Cell-specific discrimination of desmosterol and desmosterol mimetics confers selective regulation of LXR and SREBP pathways in macrophages

Activation of liver X receptors (LXRs) with synthetic agonists promotes reverse cholesterol transport and protects against atherosclerosis in mouse models. Most synthetic LXR agonists also cause marked hypertriglyceridemia by inducing the expression of SREBP1c and downstream genes that drive fatty acid biosynthesis. Recent studies demonstrated that desmosterol, an intermediate in the cholesterol biosynthetic pathway that suppresses SREBP processing by binding to SCAP, also binds and activates LXRs and is the most abundant LXR ligand in macrophage foam cells. Here, we explore the potential of increasing endogenous desmosterol production or mimicking its activity as a means of inducing LXR activity while simultaneously suppressing SREBP1c induced hypertriglyceridemia. Unexpectedly, while desmosterol strongly activated LXR target genes and suppressed SREBP pathways in mouse and human macrophages, it had almost no activity in mouse or human hepatocytes in vitro. We further demonstrate that sterol-based selective modulators of LXRs have biochemical and transcriptional properties predicted of desmosterol mimetics and selectively regulate LXR function in macrophages in vitro and in vivo.

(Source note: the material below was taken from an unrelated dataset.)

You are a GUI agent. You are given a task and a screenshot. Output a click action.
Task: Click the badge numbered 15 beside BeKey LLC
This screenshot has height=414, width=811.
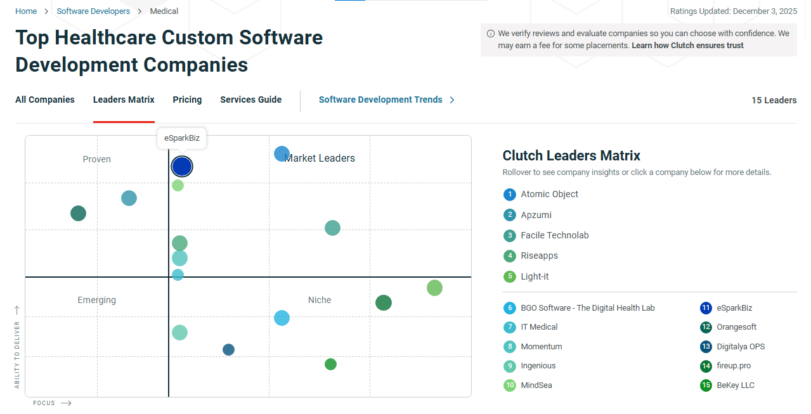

These studies thereby reveal cell-specific discrimination of endogenous and synthetic regulators of LXRs and SREBPs, providing a molecular basis for dissociation of LXR functions in macrophages from those in liver that lead to hypertriglyceridemia. SIGNIFICANCE STATEMENT The beneficial effects of LXR pathway activation in the prevention of atherosclerotic heart disease have long been appreciated. However, efforts to translate those effects in humans with synthetic LXR ligands has been met with the unintended consequence of hypertriglyceridemia, a product of co-activation of SREBP1c. Natural LXR ligands such as desmosterol do not promote hypertriglyceridemia because of coordinate down-regulation of the SREBP pathway. Here, we demonstrate that synthetic desmosterol mimetics activate LXR pathways macrophages both in vitro and in vivo without co-stimulation of SREBP1c. Unexpectedly, desmosterol and synthetic desmosterol mimetics almost no effect on LXR activity in hepatocytes in comparison to conventional synthetic LXR ligands. These findings reveal cell-specific differences in LXR responses to natural and synthetic ligands in macrophages and liver cells that provide a conceptually new basis for future drug development.